Description of the task — Output the span of lines from the one that contains "Given: Open the Consents tab" through the end of the records, inclusive, exactly as written and free of pictures.

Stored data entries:
== Segment start ==
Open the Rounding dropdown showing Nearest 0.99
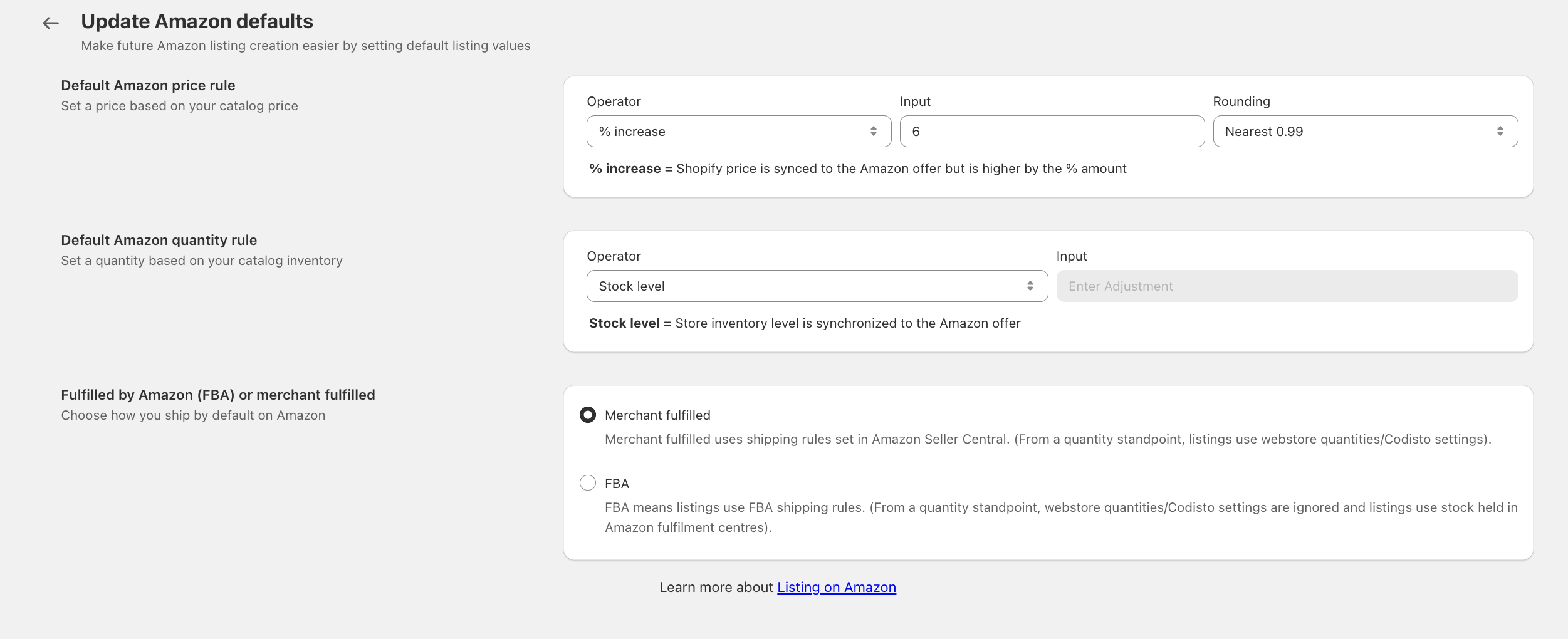 (1365, 131)
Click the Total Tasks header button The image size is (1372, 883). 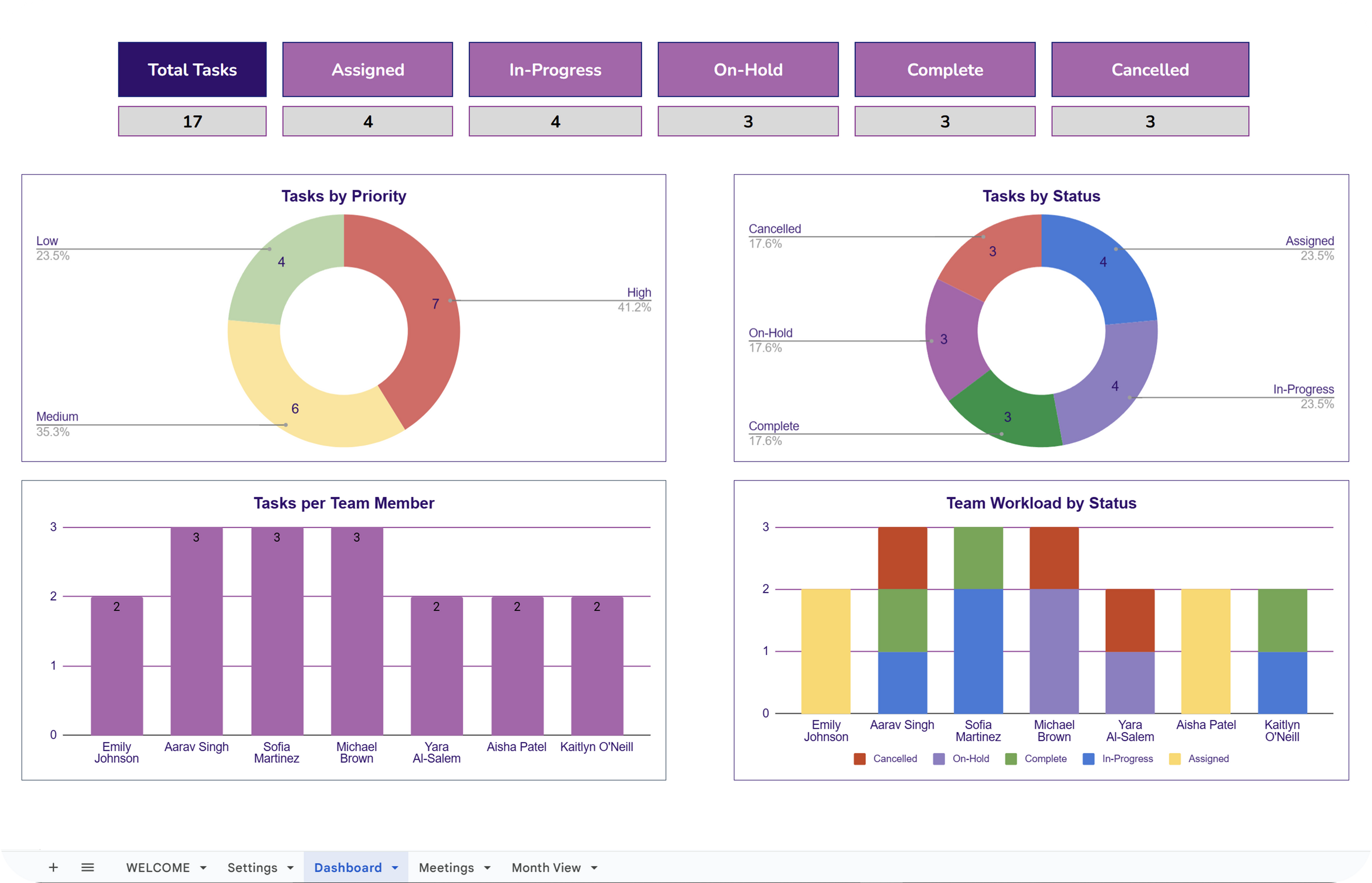pyautogui.click(x=192, y=70)
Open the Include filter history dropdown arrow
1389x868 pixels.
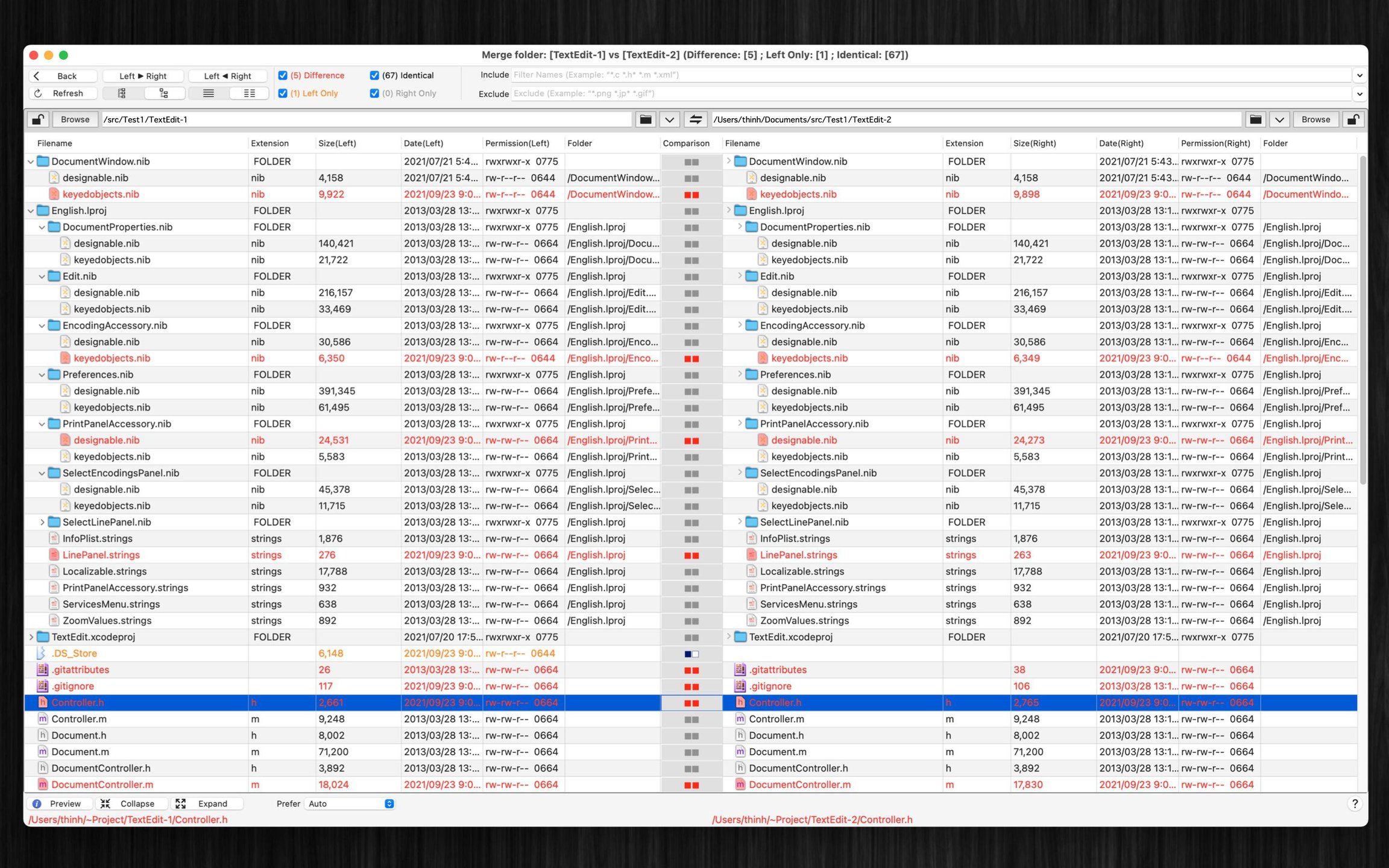tap(1359, 75)
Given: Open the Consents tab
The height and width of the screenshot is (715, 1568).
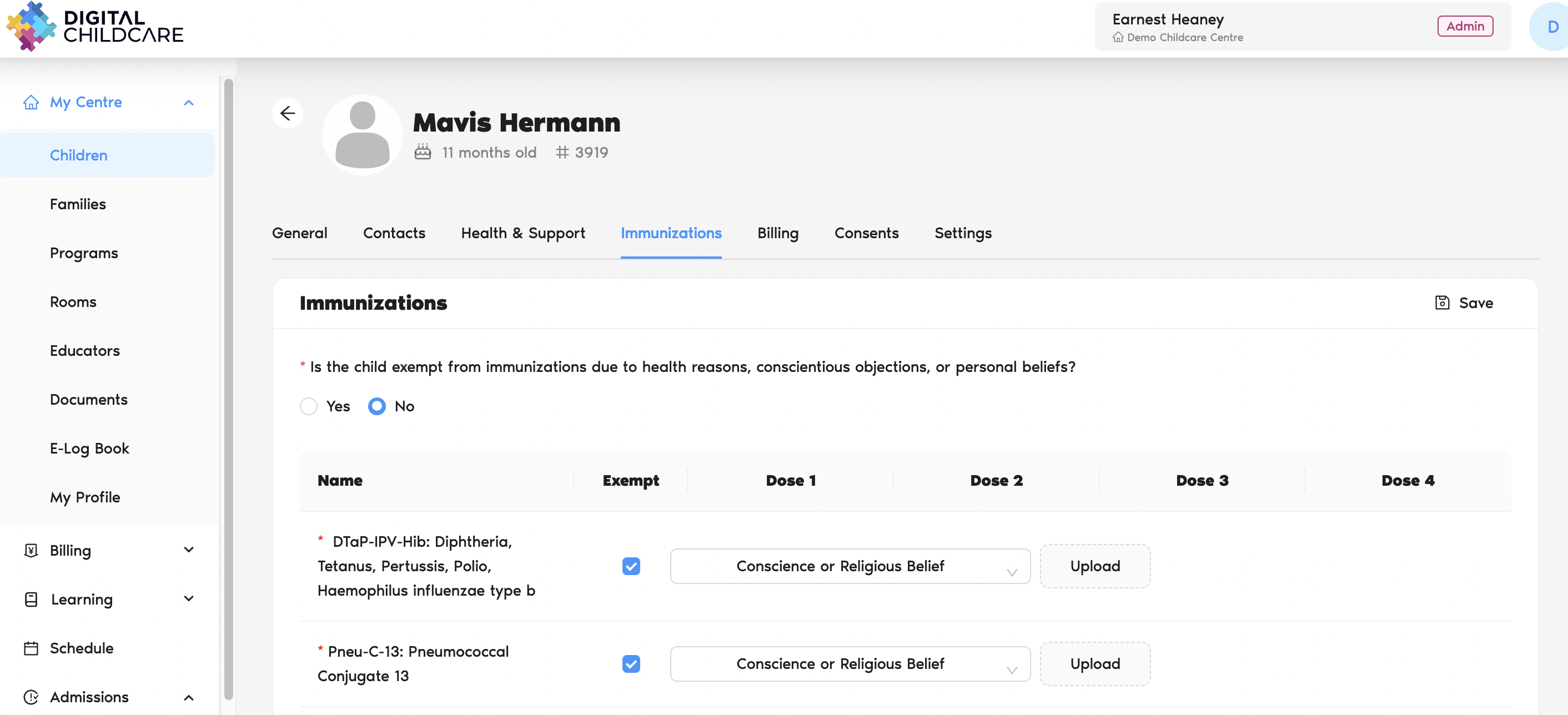Looking at the screenshot, I should (866, 233).
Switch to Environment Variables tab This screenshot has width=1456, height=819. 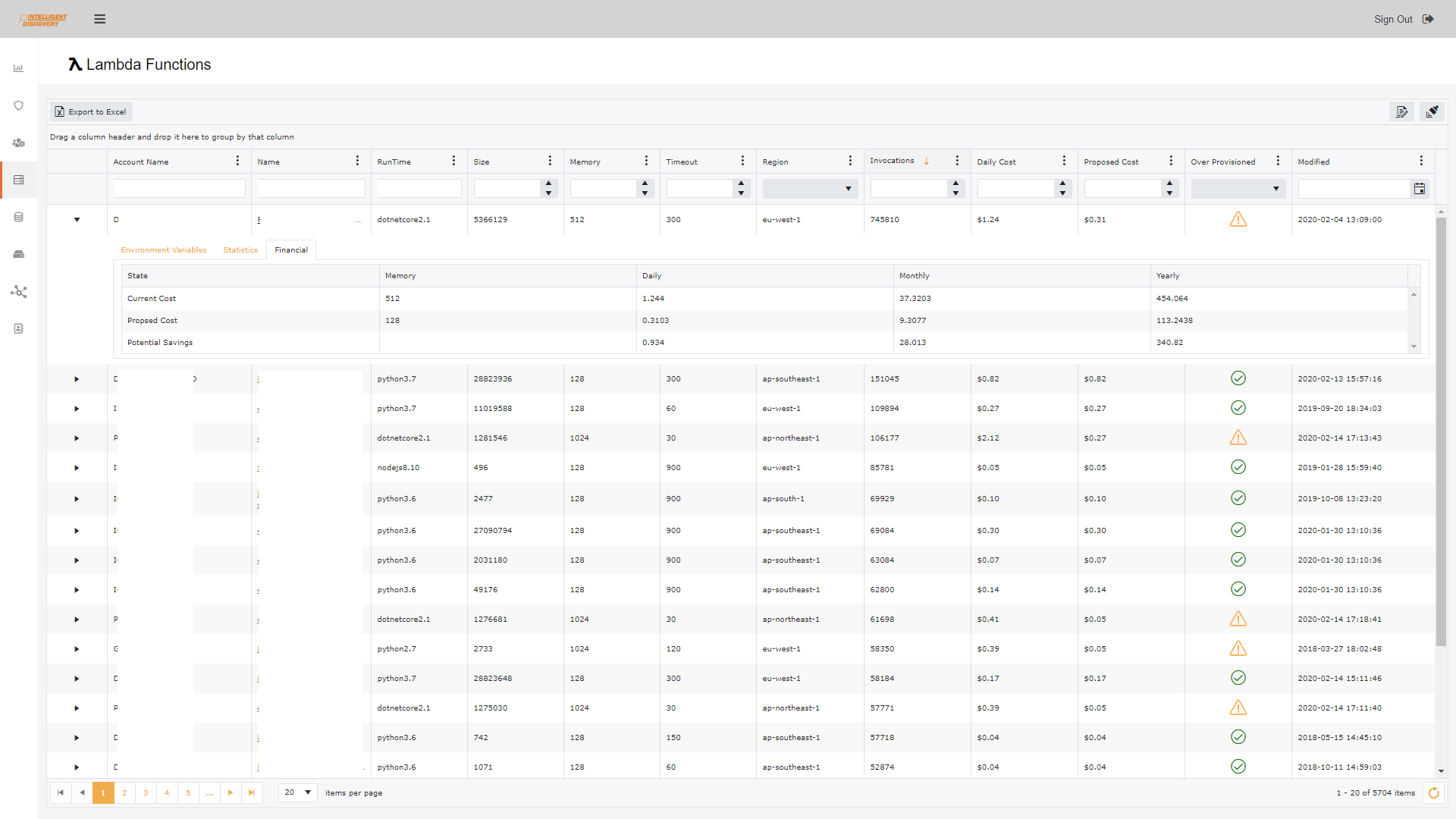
== Segment end ==
Answer —
Given: Open the Consents tab
The height and width of the screenshot is (715, 1568).
Looking at the screenshot, I should (866, 233).
Switch to Environment Variables tab This screenshot has width=1456, height=819. 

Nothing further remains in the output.